I heard a great story the other day about the way one contractor is helping to manage the risk of impairment from alcohol and other drugs at work.
I was talking to a Safetree auditor about how Safetree is revising the industry’s alcohol and drugs code of practice, and he told me about a simple – but effective – way one contractor checks his crew are fit to work.
When everyone arrives on site in the morning, he greets them with a hongi. The main reason he does this is cultural. But the contractor says it also means he has a good idea of what they’ve been smoking or drinking that morning. It’s one way he can confirm they’re fit for work.
Safetree is keen to gather more stories about the ways people are dealing with the risks posed by alcohol and other drugs. The includes what they are doing in the areas of prevention, monitoring, and rehabilitation.
We’d like you to tell us your stories – what you’re doing, what works best for you and your biggest challenges. Hearing your stories – good and bad – will help us understand what’s needed to ensure the revised code helps manage the risk of impairment from alcohol and other drugs in forestry workplaces.
You can see one of these stories below – how Gisborne-based Forestry Solutions Group is rehabilitating people and getting them back to work in forestry and forestry-related businesses.

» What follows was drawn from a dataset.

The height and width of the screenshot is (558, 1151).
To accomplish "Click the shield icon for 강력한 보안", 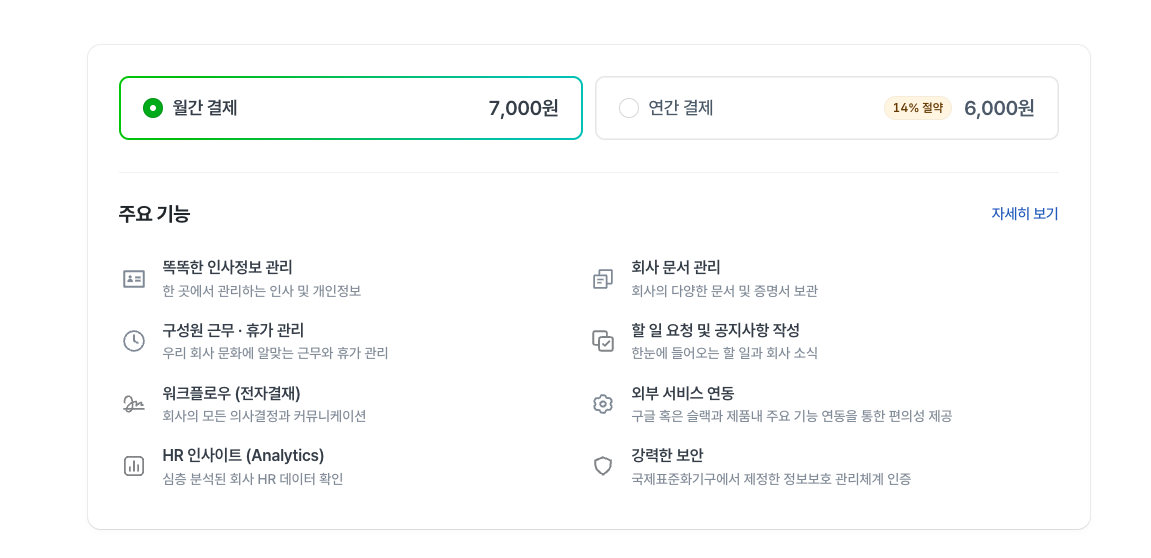I will click(603, 466).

Send us your feedback and stories in confidence by 24 June to: email@example.com
(Acting) National Safety Director
Helping workers recover from addiction: Forestry Solutions Group’s story
When Joe* failed a random drug test one Monday he expected to lose his contract. But his client Forestry Solutions Group offered him an alternative – sign up to a programme that offered him support to get clean, while undergoing regular drug testing, and would allow him to keep his contract. The programme included access to support and counselling, and trips with other recovering addicts that offered a different way to have fun. It provided a way to get better – while staying employed.